Pagi ini ramai dengan para expatriat, mahasiswa internasional yang tinggal di Beijing, serta para turis seperti saya, pastinya sibuk mengambil gambar dan berfoto di depan gereja sebelum misa.
Jam 11 pas, pintu gereja ditutup dan Pastor Simon yang asli Tiongkok memimpin misa minggu ini.
Sungguh suatu perasaan bahagia yang tidak akan terlupakan bisa ikut hadir misa di salah satu gereja yang berdiri di tanah Cina Daratan, dan umat Katoliknya diperkirakan hanya 6 juta jiwa (Pew Research Center, 2020).
Para WNI yang bekerja dan kuliah di Beijing banyak yang menjadi pengurus gereja ini, terutama ikut terlibat dalam misa dalam bahasa Inggris.

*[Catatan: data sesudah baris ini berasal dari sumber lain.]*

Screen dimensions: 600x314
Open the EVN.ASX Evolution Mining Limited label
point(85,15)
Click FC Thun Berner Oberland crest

Misa berlangsung dengan khidmat, dan akhirnya Pastor Simon sedikit memberikan sepatah dua kata kepada seorang warga Indonesia yang akan kembali ke tanah air, dan berterima kasih karena selama ini sudah banyak membantu kegiatan pastoral.
Selesai misa, saya bertemu dengan 2 WNI yang sedang dikirim sebuah perusahaan dari Morowali untuk memperdalam bahasa Mandarin di Beijing, dan sempat berbincang tentang keadaan umat Katolik di Beijing.

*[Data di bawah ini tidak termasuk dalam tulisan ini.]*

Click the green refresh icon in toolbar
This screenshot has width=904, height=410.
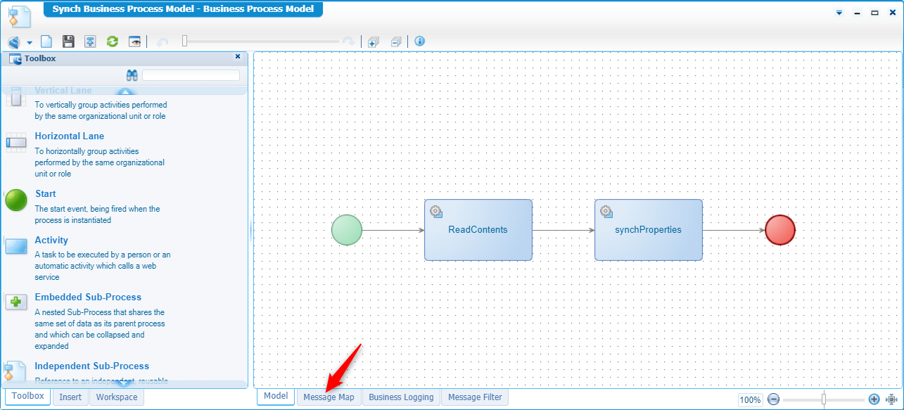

Ia mengatakan bahwa untuk urusan hak beribadah, mereka sangatlah dilindungi oleh pemerintah Tiongkok.
Di Beijing sendiri berdiri 4 gereja Katolik di empat penjuru mata angin: Gereja Barat, Timur, Utara, dan Selatan. Sungguh penamaan yang unik, mengikuti arah mata angin.
Layanan misa juga tersedia dalam bahasa Mandarin dan Inggris. Bahkan jika ada perayaan besar seperti Natal dan Paskah, maka para petugas kepolisian dan keamanan akan turun menjaga kelancaran misa.
Teman saya dari Morowali tersebut juga menyarankan agar anak saya, yang kebetulan sedang belajar di Beijing, agar nantinya menghadiri misa dalam bahasa Mandarin dan mengunjungi 3 gereja lainnya di Beijing.